May 1, 2024 at 01:38PM
The newly discovered malware “Cuttlefish” targets routers to steal authentication details, perform DNS and HTTP hijacking, and potentially evade detection. It primarily infects enterprise-grade and SOHO routers, with a focus on public cloud-based services. The malware has been active since at least last July and has links to HiatusRat, revealing potential connections to China-based threat actors. The researchers offer advice for defending against router attacks, including monitoring for weak credentials and suspicious login attempts, encrypting network traffic, and regularly rebooting and updating routers.
From the meeting notes, we can conclude that a new malware strain called “Cuttlefish” has been discovered, targeting enterprise-grade and SOHO routers. The malware is designed to steal authentication details and perform DNS and HTTP hijacking attacks on connections to private IP addresses. It has a zero-click approach to capturing data and is triggered by a specific rule set to acquire authentication data, particularly from public cloud-based services.
The malware has a secondary function that allows it to eavesdrop on edge networking equipment and perform DNS and HTTP hijacking for connections to private IP space.

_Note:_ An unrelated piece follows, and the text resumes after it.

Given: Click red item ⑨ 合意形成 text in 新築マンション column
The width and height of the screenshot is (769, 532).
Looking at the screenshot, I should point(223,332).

Notably, researchers have observed that Cuttlefish targets cloud services to evade security controls.
Furthermore, Cuttlefish has been active since at least last July, with a recent campaign running from October through last month. The bulk of the infections occurred within Turkey via two telecommunications providers, with a small number of non-Turkish victims. There are also links to HiatusRat, suggesting an alignment with the interests of China-based threat actors.
The infection process and execution involve a multi-step process that begins with installing a packet filter for the inspection of all outbound connections, followed by deploying a bash script that gathers certain host-based data and sends it to the command-and-control server. Then, Cuttlefish is downloaded and executed in the form of a malicious binary compiled for all major architectures used by SOHO operating systems.
To defend against router attacks, recommendations include looking for attacks on weak credentials and suspicious login attempts, encrypting network traffic with TLS/SSL, ensuring that devices do not rely upon common default passwords, inspecting SOHO devices for abnormal files, routinely power-cycling these devices, and implementing certificate pinning when remotely connecting to high-value assets.
Additionally, consumers with SOHO routers should follow best practices of regularly rebooting routers, installing security updates and patches, and retiring and replacing routers that reach their end of life.